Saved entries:
○ ○ ○

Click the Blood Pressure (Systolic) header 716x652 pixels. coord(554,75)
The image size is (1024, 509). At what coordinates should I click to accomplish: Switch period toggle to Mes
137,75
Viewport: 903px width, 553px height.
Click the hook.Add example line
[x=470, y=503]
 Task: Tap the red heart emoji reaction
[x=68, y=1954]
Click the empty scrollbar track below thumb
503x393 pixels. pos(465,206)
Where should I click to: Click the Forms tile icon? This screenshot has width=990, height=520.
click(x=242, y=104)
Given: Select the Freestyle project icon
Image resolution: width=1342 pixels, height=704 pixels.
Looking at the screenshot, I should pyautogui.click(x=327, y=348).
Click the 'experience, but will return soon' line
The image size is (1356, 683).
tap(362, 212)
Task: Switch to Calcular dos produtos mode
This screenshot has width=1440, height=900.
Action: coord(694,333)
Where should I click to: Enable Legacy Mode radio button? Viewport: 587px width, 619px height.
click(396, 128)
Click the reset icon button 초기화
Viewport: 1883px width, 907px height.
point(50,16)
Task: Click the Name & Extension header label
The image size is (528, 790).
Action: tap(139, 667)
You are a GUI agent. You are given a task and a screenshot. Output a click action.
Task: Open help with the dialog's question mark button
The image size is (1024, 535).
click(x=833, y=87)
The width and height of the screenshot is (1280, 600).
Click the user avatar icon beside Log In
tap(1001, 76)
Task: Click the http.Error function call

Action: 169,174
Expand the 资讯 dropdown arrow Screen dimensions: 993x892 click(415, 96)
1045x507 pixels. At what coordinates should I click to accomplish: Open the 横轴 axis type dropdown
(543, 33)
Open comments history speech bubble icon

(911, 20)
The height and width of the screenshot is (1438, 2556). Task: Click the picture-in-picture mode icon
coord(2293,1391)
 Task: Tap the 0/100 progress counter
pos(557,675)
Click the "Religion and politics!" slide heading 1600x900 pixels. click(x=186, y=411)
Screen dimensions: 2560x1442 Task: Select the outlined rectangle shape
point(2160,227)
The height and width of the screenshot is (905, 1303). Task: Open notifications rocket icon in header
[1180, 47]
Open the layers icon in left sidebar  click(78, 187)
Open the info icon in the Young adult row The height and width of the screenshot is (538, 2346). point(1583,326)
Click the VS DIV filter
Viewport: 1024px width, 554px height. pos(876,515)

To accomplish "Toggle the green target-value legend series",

○ ○ ○

WORK ORDER => With nothing left out, return each entry exactly.

ANSWER SECTION =>
Click the Blood Pressure (Systolic) header 716x652 pixels. coord(554,75)
The image size is (1024, 509). At what coordinates should I click to accomplish: Switch period toggle to Mes
137,75
Viewport: 903px width, 553px height.
Click the hook.Add example line
[x=470, y=503]
 Task: Tap the red heart emoji reaction
[x=68, y=1954]
Click the empty scrollbar track below thumb
503x393 pixels. pos(465,206)
Where should I click to: Click the Forms tile icon? This screenshot has width=990, height=520.
click(x=242, y=104)
Given: Select the Freestyle project icon
Image resolution: width=1342 pixels, height=704 pixels.
Looking at the screenshot, I should pyautogui.click(x=327, y=348).
Click the 'experience, but will return soon' line
The image size is (1356, 683).
tap(362, 212)
Task: Switch to Calcular dos produtos mode
This screenshot has width=1440, height=900.
Action: coord(694,333)
Where should I click to: Enable Legacy Mode radio button? Viewport: 587px width, 619px height.
click(396, 128)
Click the reset icon button 초기화
Viewport: 1883px width, 907px height.
point(50,16)
Task: Click the Name & Extension header label
The image size is (528, 790).
Action: tap(139, 667)
You are a GUI agent. You are given a task and a screenshot. Output a click action.
Task: Open help with the dialog's question mark button
The image size is (1024, 535).
click(x=833, y=87)
The width and height of the screenshot is (1280, 600).
Click the user avatar icon beside Log In
tap(1001, 76)
Task: Click the http.Error function call

Action: 169,174
Expand the 资讯 dropdown arrow Screen dimensions: 993x892 click(415, 96)
1045x507 pixels. At what coordinates should I click to accomplish: Open the 横轴 axis type dropdown
(543, 33)
Open comments history speech bubble icon

(911, 20)
The height and width of the screenshot is (1438, 2556). Task: Click the picture-in-picture mode icon
coord(2293,1391)
 Task: Tap the 0/100 progress counter
pos(557,675)
Click the "Religion and politics!" slide heading 1600x900 pixels. click(x=186, y=411)
Screen dimensions: 2560x1442 Task: Select the outlined rectangle shape
point(2160,227)
The height and width of the screenshot is (905, 1303). Task: Open notifications rocket icon in header
[1180, 47]
Open the layers icon in left sidebar  click(78, 187)
Open the info icon in the Young adult row The height and width of the screenshot is (538, 2346). point(1583,326)
Click the VS DIV filter
Viewport: 1024px width, 554px height. pos(876,515)

To accomplish "Toggle the green target-value legend series",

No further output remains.